Provided by: pvrg-jpeg_1.2.1+dfsg1-7_amd64 
NAME
pvrg-jpeg - JPEG compression and decompression
SYNOPSIS
pvrg-jpeg -iw ImageWidth -ih ImageHeight [-JFIF] [-q(l) Q-Factor]
[-a] [-b] [-d] [-k predictortype] [-n] [-O] [-y] [-z] [-g]
[-p PrecisionValue] [-t pointtransform]
[-r ResyncInterval] [-s StreamName] [-o OutBaseName]
[[-ci ComponentIndex1] [-fw FrameWidth1] [-fh FrameHeight1]
[-hf HorizontalFrequency1] [-vf VerticalFrequency1]
ComponentFile1]
[[-ci ComponentIndex2] [-fw FrameWidth2] [-fh FrameHeight2]
[-hf HorizontalFrequency2] [-vf VerticalFrequency2]
ComponentFile2]
....
DESCRIPTION
pvrg-jpeg is a still-image compression/decompression program that performs JPEG encoding and decoding of
multiple raster-scanned files.
These ``raster-scanned files'' are basically PGM (portable graymap) files without the PGM header. A
typical JPEG image is made of three of these files representing the Y, Cr, and Cb color channels. Usually
the Y (lumience) channel is full size, while the two chroma channels are half width and half height. But
no particular channel really needs to be full size, so pvrg-jpeg will need to know the dimensions of the
original image when creating jpegs.
OPTIONS
ImageWidth
specifies the width of the original image. This should correspond to the width of the widest
component and, thus, the width of the ``original image''. All components have widths roughly
corresponding to an integer decimation ratio from this specification.
ImageHeight
specifies the height of the tallest component. This corresponds to the height of the ``original
image''.
-JFIF specifies that a JFIF header is placed on the encoded stream. This is unnecessary for decoding.
Q-Factor
option specifies a multiplicative factor for the quantization: each quantization coefficient of
the default matrix is scaled by (Q-Factor/50). A Q-Factor of 0 is the same thing as a Q-Factor of
50 because it disables this function. -q specifies an 8 bit quantization matrix; -ql specifies a
16 bit quantization matrix, useful for 12 bit data.
-a enables the double-precision floating point Reference DCT. (Default is Chen DCT.)
-b enables the Lee DCT. (Default is Chen DCT.)
-d enables decoding. See below.
-g This option will put PGM headers on output files when decoding.
-k predictortype
The lossless predictor type, specified as an integer between 1-7. If specified, then lossless
mode is used.
-n This option specifies that the files should not be transmitted in interleaved format.
-o OutBaseName
This will use specified string as a base name for output files when decoding.
-O signals that the command interpreter will read from the standard input.
-p Specifies the precision. Normally should be between 2-16 for lossless; 8 or 12 for DCT. If it is
specified as a number greater than 8 then the input is considered to be unsigned shorts (16 bits,
msb first). Not aggressively checked.
-s JPEGStreamName
When encoding, this will be used as the output file. When decoding, this will be used as the input
file.
-t pointtransform
Specifies the shifting (right) upon loading input and shifting (left) upon writing input.
Generally used by the lossless mode only. Can be used by the DCT mode to add or subtract bits.

## LISTING
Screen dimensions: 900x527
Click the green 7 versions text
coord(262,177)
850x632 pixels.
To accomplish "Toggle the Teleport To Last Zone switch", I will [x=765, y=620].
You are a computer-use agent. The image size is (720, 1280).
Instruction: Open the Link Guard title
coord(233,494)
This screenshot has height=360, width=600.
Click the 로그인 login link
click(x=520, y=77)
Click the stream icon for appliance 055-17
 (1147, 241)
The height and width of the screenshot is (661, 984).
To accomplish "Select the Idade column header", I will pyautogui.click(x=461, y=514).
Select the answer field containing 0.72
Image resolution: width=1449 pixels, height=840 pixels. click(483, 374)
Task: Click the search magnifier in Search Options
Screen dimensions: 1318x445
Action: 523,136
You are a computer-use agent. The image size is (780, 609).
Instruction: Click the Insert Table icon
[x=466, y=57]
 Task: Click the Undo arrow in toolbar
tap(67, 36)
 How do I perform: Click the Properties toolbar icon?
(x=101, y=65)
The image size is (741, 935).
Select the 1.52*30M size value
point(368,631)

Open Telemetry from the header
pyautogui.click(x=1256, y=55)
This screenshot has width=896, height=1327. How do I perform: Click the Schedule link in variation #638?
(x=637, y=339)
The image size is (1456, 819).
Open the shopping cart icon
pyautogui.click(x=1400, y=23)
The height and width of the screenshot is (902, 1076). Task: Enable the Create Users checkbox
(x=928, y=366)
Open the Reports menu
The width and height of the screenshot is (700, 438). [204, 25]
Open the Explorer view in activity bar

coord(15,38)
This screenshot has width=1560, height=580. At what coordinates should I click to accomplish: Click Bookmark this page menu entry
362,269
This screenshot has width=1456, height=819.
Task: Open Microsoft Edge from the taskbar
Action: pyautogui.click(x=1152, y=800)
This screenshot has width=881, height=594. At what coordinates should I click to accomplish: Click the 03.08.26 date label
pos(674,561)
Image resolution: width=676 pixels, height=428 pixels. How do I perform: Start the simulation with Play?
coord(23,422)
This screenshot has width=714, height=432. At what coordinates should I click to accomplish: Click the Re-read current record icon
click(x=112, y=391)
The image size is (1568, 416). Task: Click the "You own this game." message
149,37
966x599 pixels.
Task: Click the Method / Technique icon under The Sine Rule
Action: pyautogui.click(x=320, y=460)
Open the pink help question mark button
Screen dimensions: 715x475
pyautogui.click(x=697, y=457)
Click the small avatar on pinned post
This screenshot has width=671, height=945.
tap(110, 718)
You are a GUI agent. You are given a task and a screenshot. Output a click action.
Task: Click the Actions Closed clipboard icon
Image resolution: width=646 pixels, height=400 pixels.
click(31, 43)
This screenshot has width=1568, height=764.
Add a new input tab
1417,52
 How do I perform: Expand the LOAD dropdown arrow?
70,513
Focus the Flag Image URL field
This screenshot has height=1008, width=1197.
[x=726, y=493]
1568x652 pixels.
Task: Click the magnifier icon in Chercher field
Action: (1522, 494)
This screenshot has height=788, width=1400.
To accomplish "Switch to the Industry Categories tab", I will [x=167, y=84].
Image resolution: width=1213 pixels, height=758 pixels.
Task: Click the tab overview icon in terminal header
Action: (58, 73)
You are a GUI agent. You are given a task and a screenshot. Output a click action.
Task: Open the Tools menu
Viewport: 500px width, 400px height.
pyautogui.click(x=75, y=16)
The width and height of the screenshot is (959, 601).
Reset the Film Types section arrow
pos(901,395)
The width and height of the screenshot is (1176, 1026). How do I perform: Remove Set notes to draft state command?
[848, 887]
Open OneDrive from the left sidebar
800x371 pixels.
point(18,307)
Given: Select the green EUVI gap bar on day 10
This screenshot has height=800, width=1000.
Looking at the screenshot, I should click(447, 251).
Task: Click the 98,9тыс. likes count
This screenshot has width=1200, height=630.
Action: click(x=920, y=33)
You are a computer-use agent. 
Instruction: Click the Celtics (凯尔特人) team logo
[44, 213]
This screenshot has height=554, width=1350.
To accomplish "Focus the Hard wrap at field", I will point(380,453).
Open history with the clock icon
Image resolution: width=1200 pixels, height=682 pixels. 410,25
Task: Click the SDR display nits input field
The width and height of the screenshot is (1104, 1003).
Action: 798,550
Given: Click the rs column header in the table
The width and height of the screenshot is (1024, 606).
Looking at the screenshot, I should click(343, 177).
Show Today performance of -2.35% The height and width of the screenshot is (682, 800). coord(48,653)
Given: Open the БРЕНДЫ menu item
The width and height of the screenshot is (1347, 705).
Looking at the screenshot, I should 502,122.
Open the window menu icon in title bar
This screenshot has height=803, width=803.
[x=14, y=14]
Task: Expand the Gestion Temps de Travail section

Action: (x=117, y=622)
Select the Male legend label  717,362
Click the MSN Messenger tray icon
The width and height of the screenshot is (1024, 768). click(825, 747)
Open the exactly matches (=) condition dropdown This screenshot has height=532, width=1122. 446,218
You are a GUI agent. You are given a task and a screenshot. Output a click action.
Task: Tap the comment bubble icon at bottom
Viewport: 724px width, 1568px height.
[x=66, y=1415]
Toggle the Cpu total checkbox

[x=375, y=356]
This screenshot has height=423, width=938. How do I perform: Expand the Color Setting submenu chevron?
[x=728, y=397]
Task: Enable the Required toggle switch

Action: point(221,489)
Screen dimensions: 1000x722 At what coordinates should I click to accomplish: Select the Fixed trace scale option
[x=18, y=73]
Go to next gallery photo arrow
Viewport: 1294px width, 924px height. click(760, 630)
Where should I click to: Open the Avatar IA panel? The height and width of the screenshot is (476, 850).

## GOAL
Carry on the pvrg-jpeg manual page from where it stops, beginning after the description of the -t option.

## WRITTEN RESPONSE
-y for decoding only, signals that no resynchronization is enabled, thus ignore any markers found in
the data stream.
-z enables use of default Huffman tables. This converts the coding from a two-pass system using the
first pass to generate custom tables to a one-pass system using internal default tables. With this
option, the compression speed is nearly doubled, but because the internal tables are not custom to
the image, the compressed file size increases slightly.
ResyncInterval
specifies a resync (restart) interval for the input file--if set to 0 (default), resynchronization
is disabled; otherwise it signifies the number of MDU between a resync marker.
StreamName
is the place to load(decoder)/store(encoder) the coded image--if unspecified it defaults to
ComponentFile1.jpg.
For every component in the image we have:
ComponentIndex
describes the component index where the file data should be associated with. The possible values
are between 0 and 255. As a rule Y is in 1; U is in 2; V is in 3. The file specifications, if
left undisturbed, will result in component location of 1 for the first component file, 2 for the
second component file, and so on. If -ci is specified for the previous component file, then the
next component index defaults to the previous component index plus 1.
FrameWidth
describes the actual width of the component. This should be determinable by the size of the
original image (ImageHeight and ImageWidth) and the frequency sampling of that component. This
program assumes that the sampling component will be round up to the nearest integer and other
programs may not necessarily follow that convention, we allow precise specification of the
FrameWidth. The program will notify the user if the framewidth and frameheight specifications do
not correspond to a logical MDU pattern and thus will refuse to take the input (in fact, sometimes
rounding down will not result in a logical MDU pattern).
FrameHeight
describes the actual height of the component. Multiplied together with FrameWidth, this should
equal the file size of the component. See the above discussion on the actual specification.
Hor-Frequency
specifies the block sampling frequency of the component in the horizontal direction for every MDU
transmitted.
Ver-Frequency
specifies the block sampling frequency of the component in the vertical direction. When multiplied
together with the Horizontal frequency, it corresponds to the number of blocks of that component
in the MDU.
ComponentFilen
represents the directory path location of the nth component file.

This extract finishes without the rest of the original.